▶ _Extracted text_
+--

Edgar lost the appeal.

While reading *Chasing the Sun: Dictionary Makers and the Dictionaries
They Made* by Jonathon Green, New York: Henry Holt and Company, (C)
1996, I came across an interesting term which is relevant to the
phenomenon: "the Unidentified Authorizing Dictionary," or "UAD."


[quote, from page 18 of Green]

The writer John Algeo, suggesting that only the Bible is similarly
revered, has coined the term "lexicographicolatry" for the concept.
That, again like the Bible, the book became "more venerated than
used...mattered little. A literate household without a dictionary (and
it mattered not what dictionary) was as badly exposed as a shoe
salesman without his pants." The whole concept is epitomized in the
use of a single, all-encompassing phrase: _the dictionary,_
characterized by Rosamund Moon as "UAD: the Unidentified Authorizing
Dictionary, usually referred to as 'the dictionary,' but very
occasionally as 'my dictionary.'" As McDavid notes, the actual
publisher--Random House, Merriam-Webster, OUP--is of marginal
interest. In such remarks as "Is it in the Dictionary?" or "Look it up
in the Dictionary" the dictionary is as monolithic an entity as is
"The Bible," and carries for believers a similar weight of intrinsic
authority.

+--

▶ _What you will do_
• a. Reproduce the dictionary excerpt between "[quote, from page" and "for the concept.", inclusive.
• b. Does the dictionary excerpt agree with each statement below? Answer yes or no for each, quoting the words from the dictionary excerpt that decide it.
(i) John Algeo coined the term "lexicographicolatry."
(ii) According to Rosamund Moon, the UAD is usually called "my dictionary."
(iii) McDavid treats the actual publisher as a matter of central importance.
• c. Resume the dictionary excerpt after its final sentence and continue it.

▶ _Data listing_
+--

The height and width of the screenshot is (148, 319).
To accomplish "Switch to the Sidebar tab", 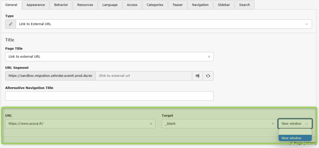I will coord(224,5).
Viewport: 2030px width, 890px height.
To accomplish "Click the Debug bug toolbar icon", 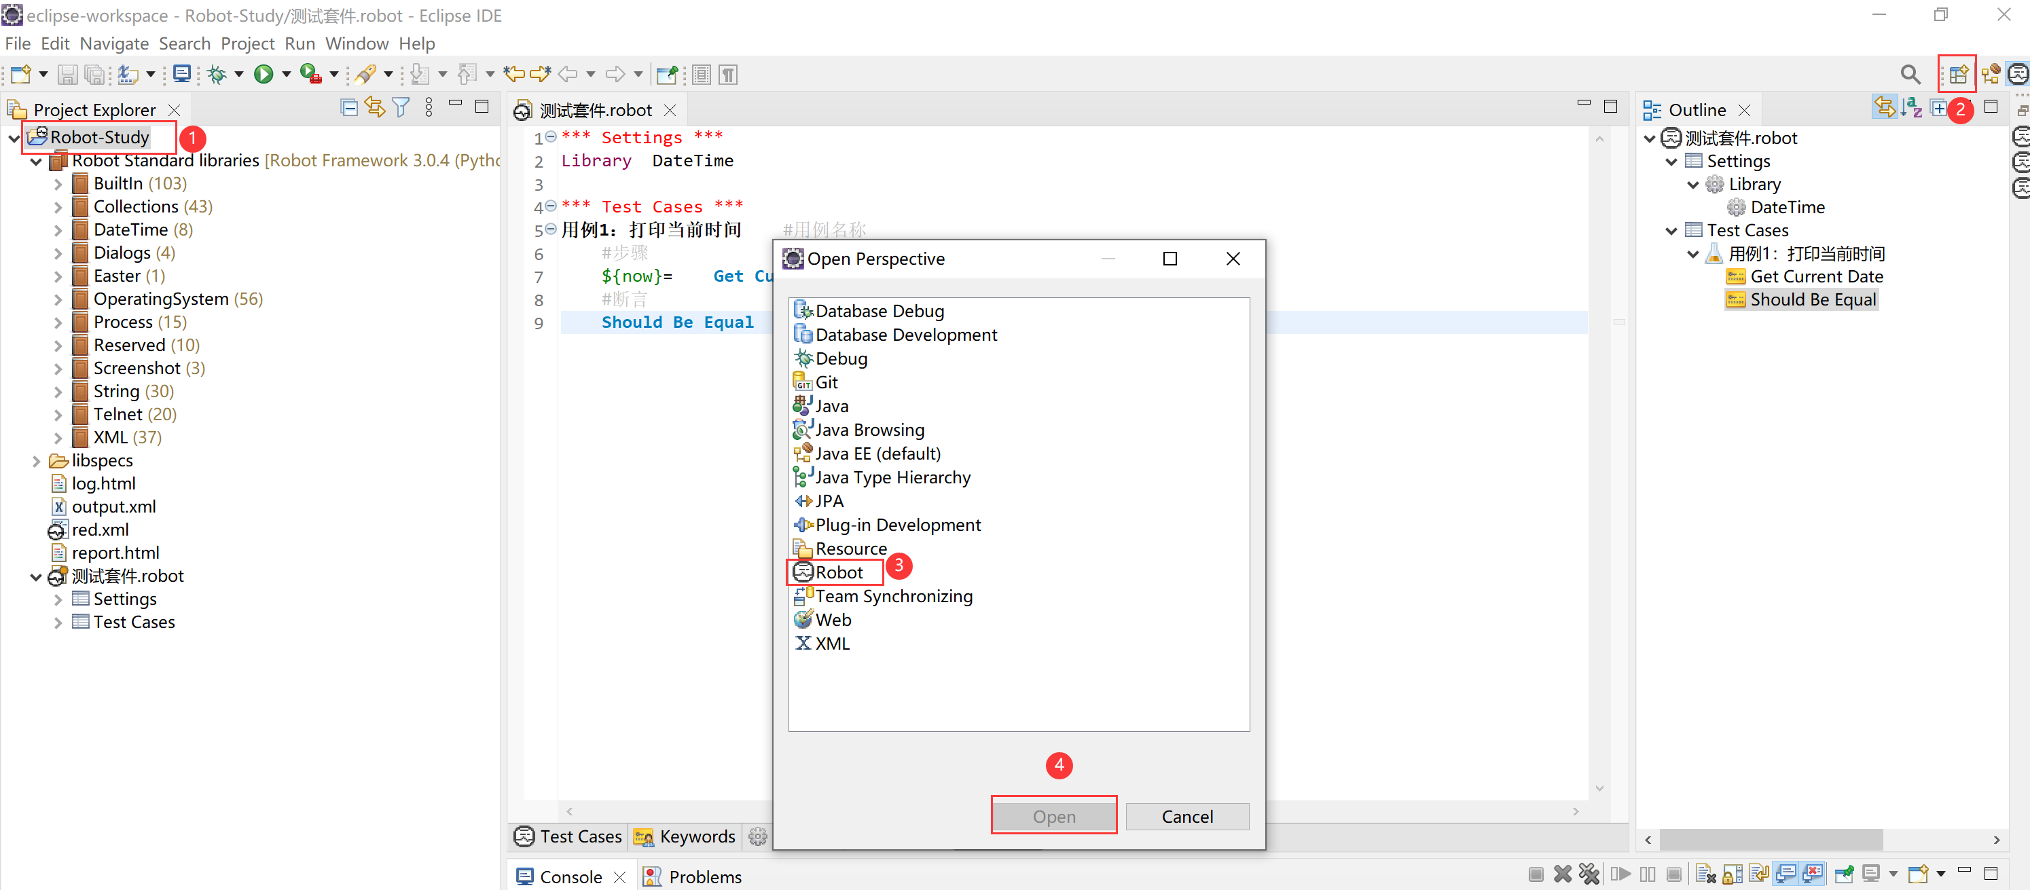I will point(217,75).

+--

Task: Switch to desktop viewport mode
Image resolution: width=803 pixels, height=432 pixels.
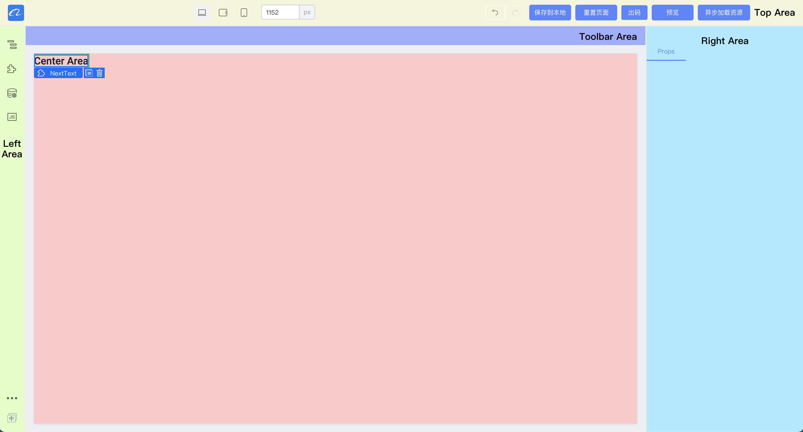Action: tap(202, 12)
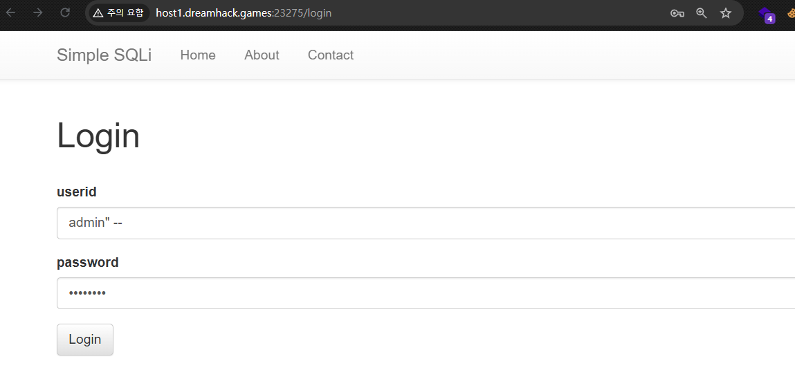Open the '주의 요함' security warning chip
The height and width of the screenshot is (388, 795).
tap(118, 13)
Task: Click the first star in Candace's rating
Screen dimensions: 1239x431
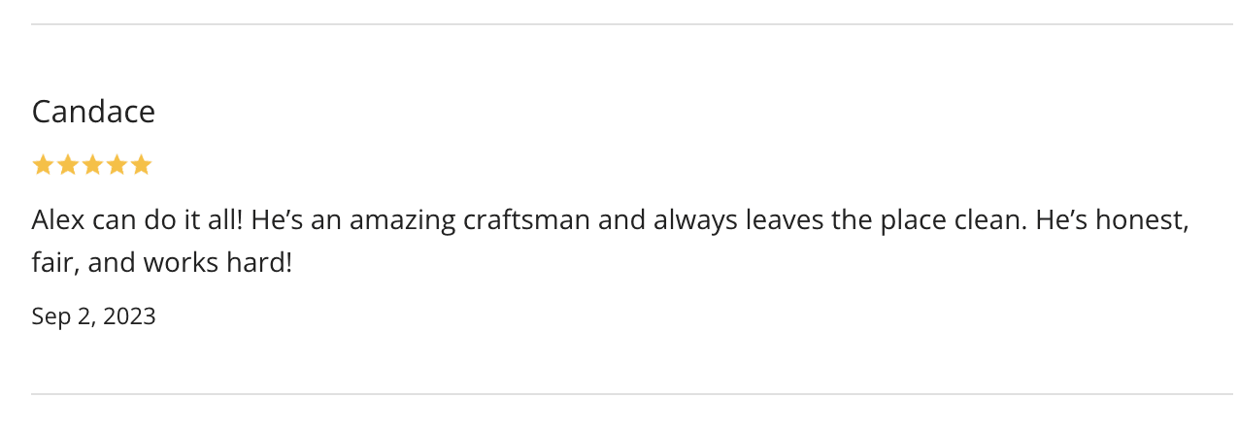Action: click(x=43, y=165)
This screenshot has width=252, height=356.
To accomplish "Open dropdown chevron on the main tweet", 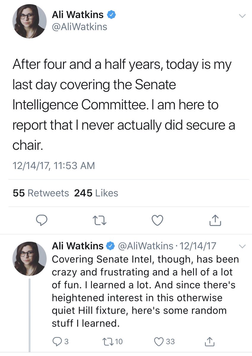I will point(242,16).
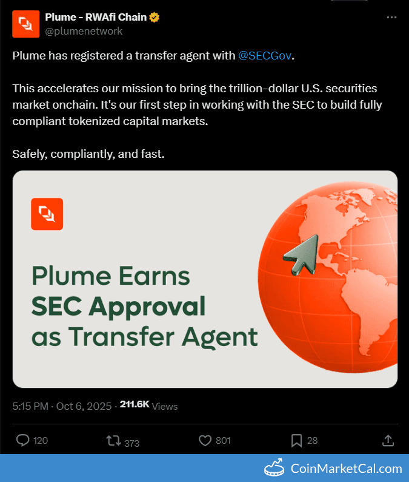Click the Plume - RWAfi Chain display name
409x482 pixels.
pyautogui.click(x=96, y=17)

+--

▶ _Per-task answers_
• a.
[quote, from page 18 of Green]

The writer John Algeo, suggesting that only the Bible is similarly
revered, has coined the term "lexicographicolatry" for the concept.

• b.
(i) Yes: "John Algeo, suggesting that only the Bible is similarly revered, has coined the term "lexicographicolatry" for the concept."
(ii) No: "usually referred to as 'the dictionary,' but very occasionally as 'my dictionary.'"
(iii) No: "the actual publisher--Random House, Merriam-Webster, OUP--is of marginal interest."

• c.
[end quote]


Moon coined the term in "Objective or Objectionable: Ideological
Aspects of Dictionaries" in _English Language Research 3,_ Birmingham,
England, 1989. Green later quotes again from that work:


[quote, from page 457 of Green]

The mistake, suggests Rosamund Moon, is to believe in any myth of
authority in the first place. "The real subversiveness of dictionaries
does not lie in their condoning or even encouraging nonstandard uses,
as the critics of WNID3 [W3] claimed, but rather in their practice of
covertly promoting the personal views of lexicographers responsible
while overtly setting out those views as if fact. Dictionaries' claims
to 'authority' are hollow: the UAD [Unidentified Authorizing
Dictionary] is a myth."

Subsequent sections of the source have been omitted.